Latest update January 15th, 2025 3:45 AM
Dec 10, 2015 News
After a year of paediatric heart surgery, the Georgetown Public Hospital Corporation (GPHC) has been able to boast of a zero per cent mortality rate.
A total of 42 cases were conducted during the course of the year, an undertaking that was made possible with the support of the International Children’s Heart Foundation (ICHF), a United States-based charitable organisation.
According to GPHC’s Head of Paediatric Surgery, Dr. Marisa Seepersaud, Guyana is one of two countries within the Region that has in place functioning centres that offer paediatric heart services.
And according to her, reports suggest that Guyana, despite only introducing its paediatric heart programme this year, has already surpassed the number of cases conducted by its counterpart for 2015 – Jamaica is the other country in the Region that offers paediatric cardiac surgical services.
“I am told by my friends at the other centre that so far for this year we have surpassed their numbers in open heart cases,” Dr. Seepersaud related.
She has attributed this development to the fact that the centre in Jamaica does not have a fully functional unit. Dr.
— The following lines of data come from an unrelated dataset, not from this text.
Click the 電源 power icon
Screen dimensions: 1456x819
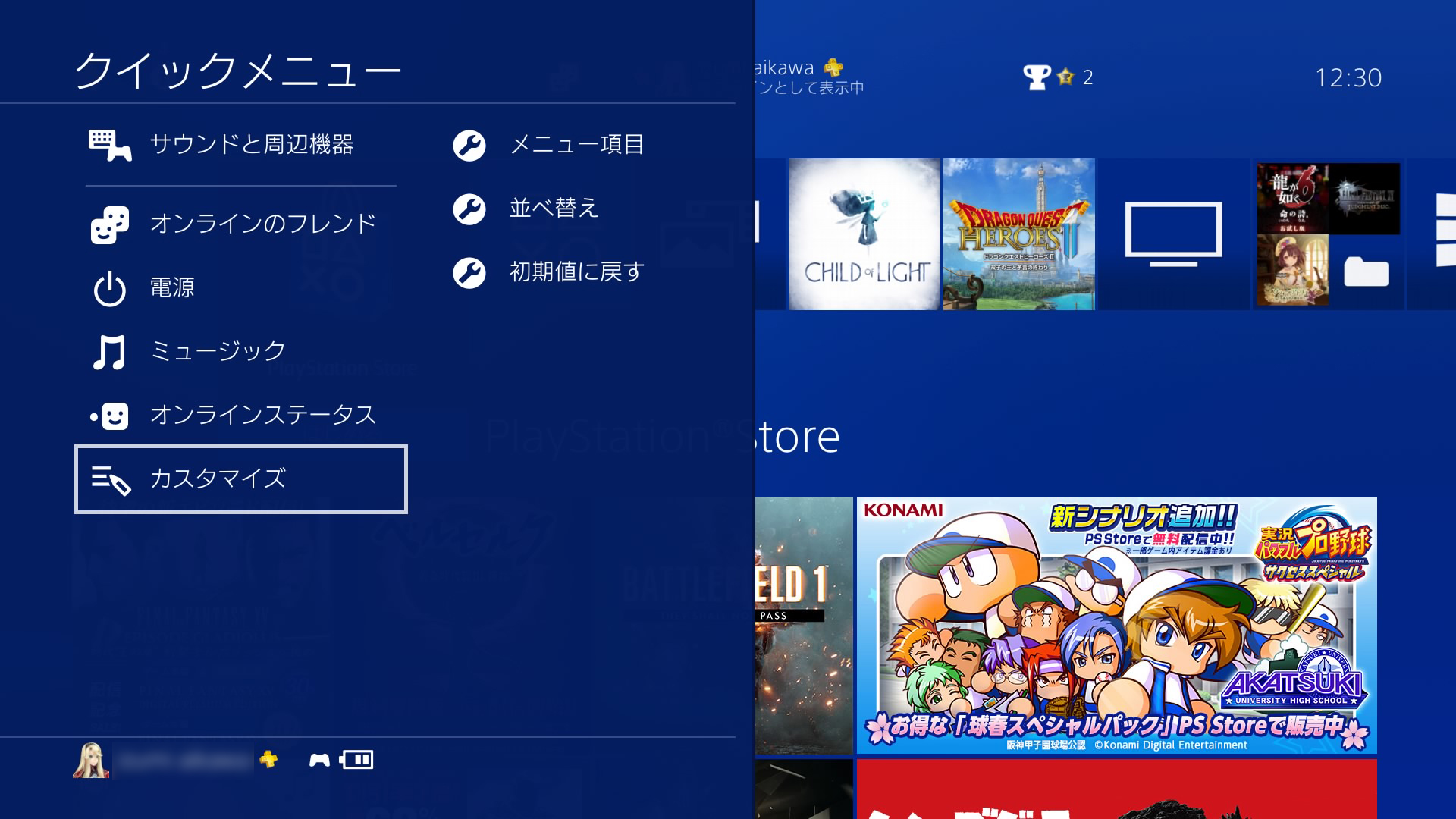[109, 289]
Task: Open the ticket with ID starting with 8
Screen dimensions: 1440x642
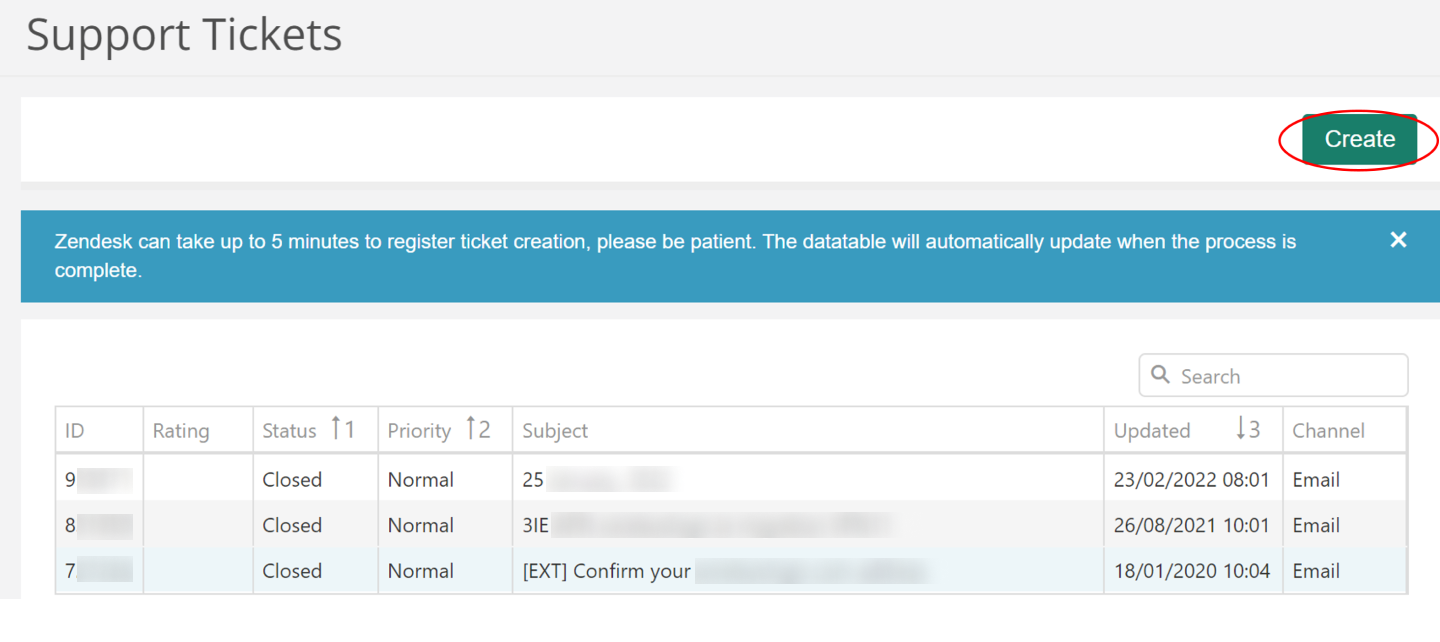Action: point(98,526)
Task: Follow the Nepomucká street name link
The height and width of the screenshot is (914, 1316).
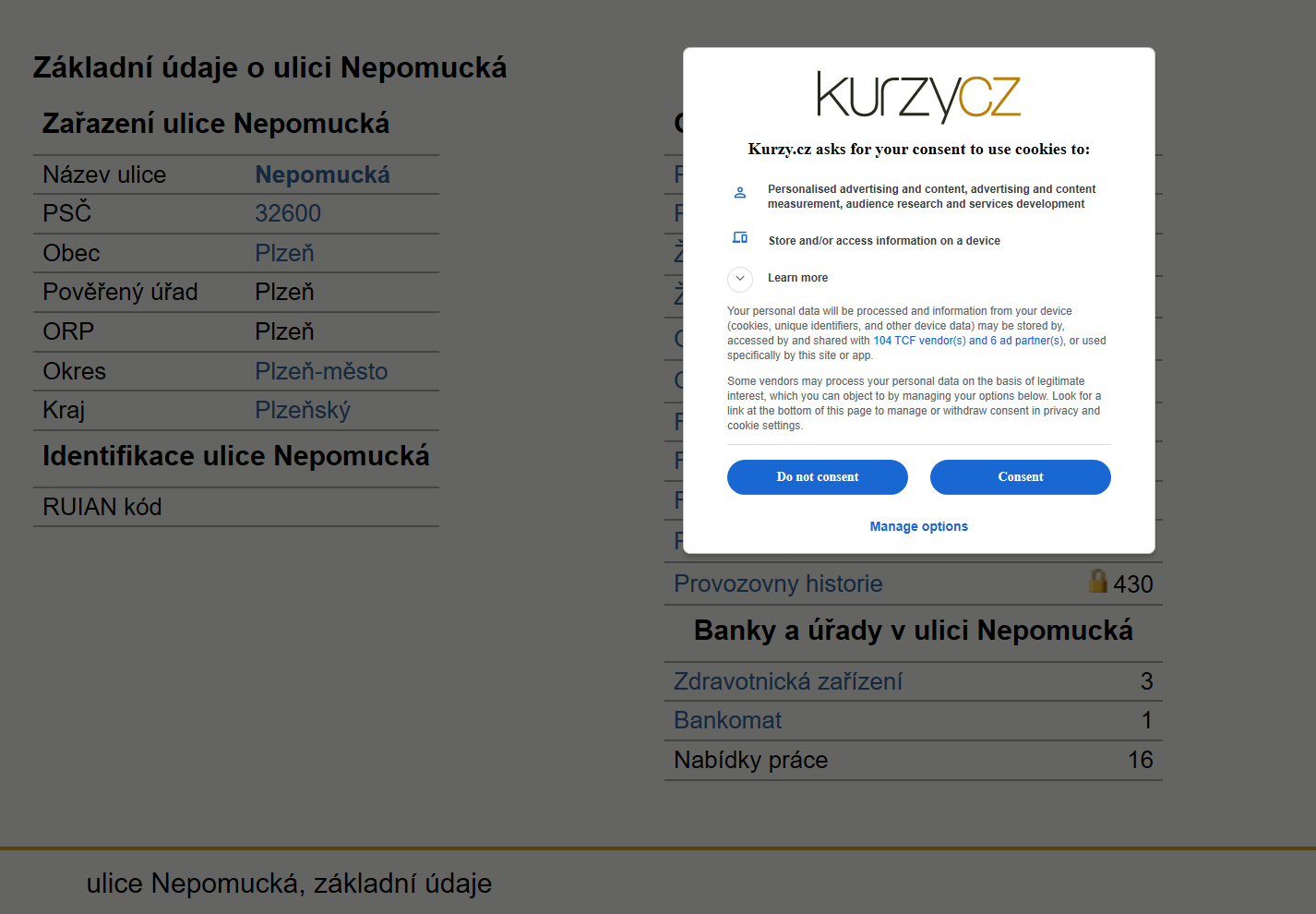Action: tap(322, 174)

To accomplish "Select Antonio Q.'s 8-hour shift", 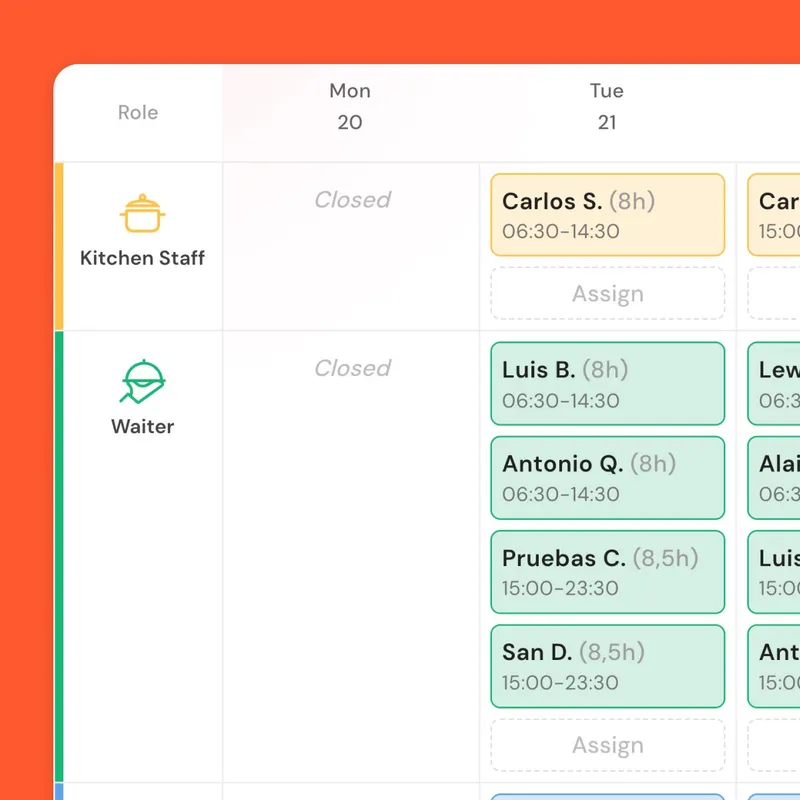I will tap(607, 478).
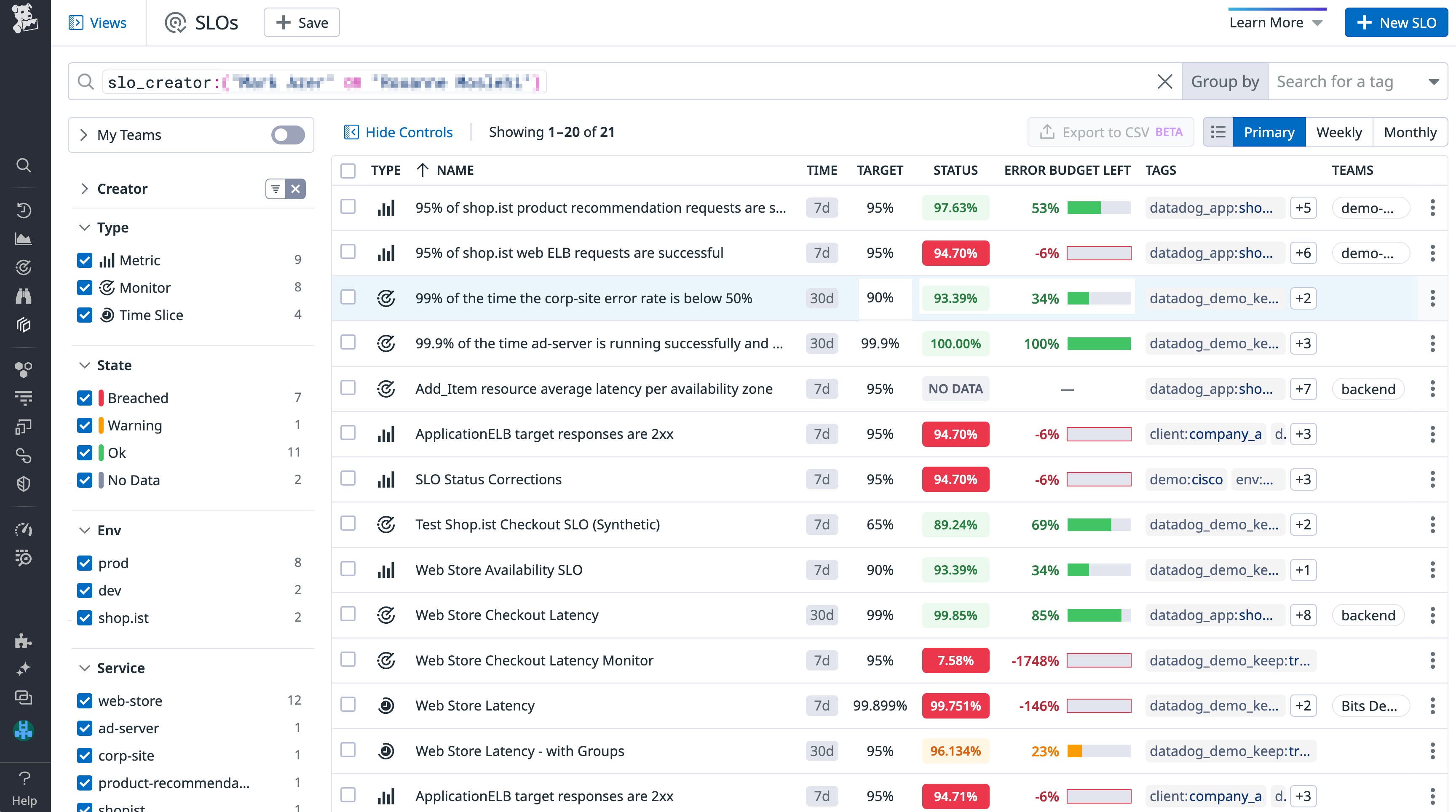Switch to the Weekly tab
This screenshot has height=812, width=1456.
pyautogui.click(x=1339, y=132)
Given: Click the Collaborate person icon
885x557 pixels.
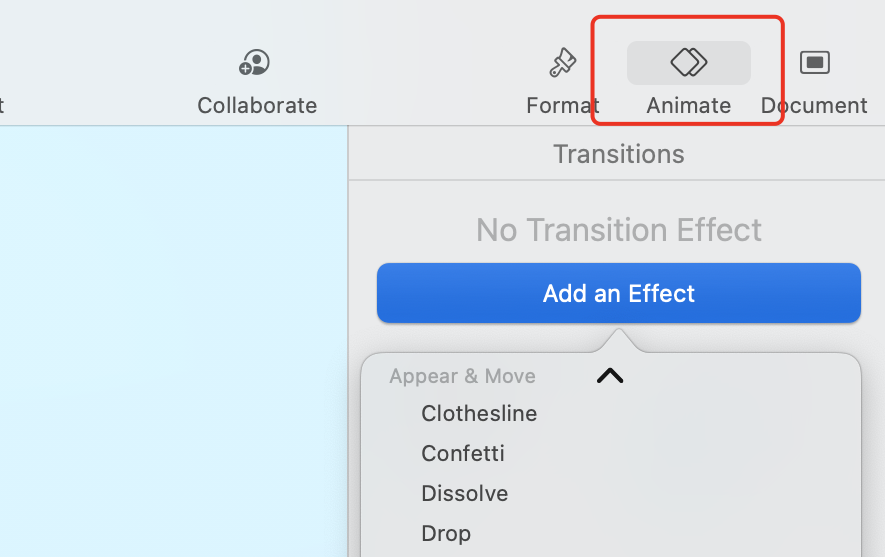Looking at the screenshot, I should [254, 62].
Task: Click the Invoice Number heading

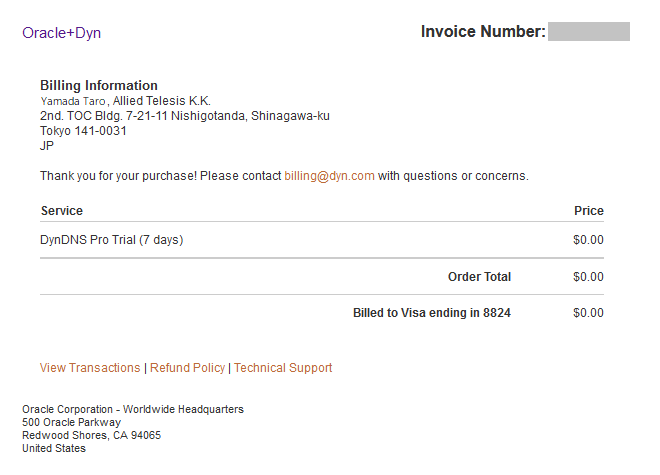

Seepersaud said that unlike the GPHC’s paediatric heart centre, “they depend on a general ICU (Intensive Care Unit) that other patients use. I think we have an opportunity here to stand out in the Region, to show how things should be.”
With the support of ICHF, Guyana has been able to not only put in place its paediatric heart surgery centre, complete with its own ICU, but one that is well furnished with equipment and other supplies, including a multi-million-dollar heart lung machine.
According to Chief Executive Officer and lead Paediatric Surgeon of the ICHF, Dr Rodrigo Soto, there are already plans in the pipeline to make available to the GPHC, yet another heart lung machine.
Dr. Seepersaud disclosed that because of the forthcoming support, the GPHC is able to offer the paediatric heart surgery at one-fifth or one-sixth of the high cost associated with such surgeries. “We are able to do all of this at a much lower cost than is usual to have cardiac services offered,” Dr. Seepersaud emphasised.
She disclosed that based on forthcoming information from another children’s heart foundation, ailing Guyanese children in the past were taken to Toronto Sick Kids (The Hospital for Sick Children) in Ontario, Canada, at a cost of US$30,000 per child. GPHC is currently able to offer the same service at US$3,000 per child.
“That’s a huge difference in the cost,” said Dr. Seepersaud as she assured that “We are not sacrificing on quality…even in first world top-of-the-line centres, the mortality rate from paediatric cardiac surgeries hover just above three per cent. In other centres in the rest of the world, it is anywhere between four and eight per cent.”
The mortality rate for the ICHF – which offers its cardiac services support including surgeries and building of capacity at various health facilities around the world – is 1.5 per cent, which is way below first world centres. The fact that after three bouts of surgeries Guyana has not recorded any deaths, suggests that something is being done right, Minister of Public Health, Dr. George Norton asserted.
According to Dr. Seepersaud, “I think that we are achieving great things, even though we are operating in a low cost setting.” This laudable gain, Dr. Seepersaud has attributed to not only support from ICHF, but from the GPHC’s counterparts at the LIBIN Cardiovascular Institute in Canada, together with the dedication of staffers at the public hospital, some of whom, she noted, have worked to the point of exhaustion during surgery days.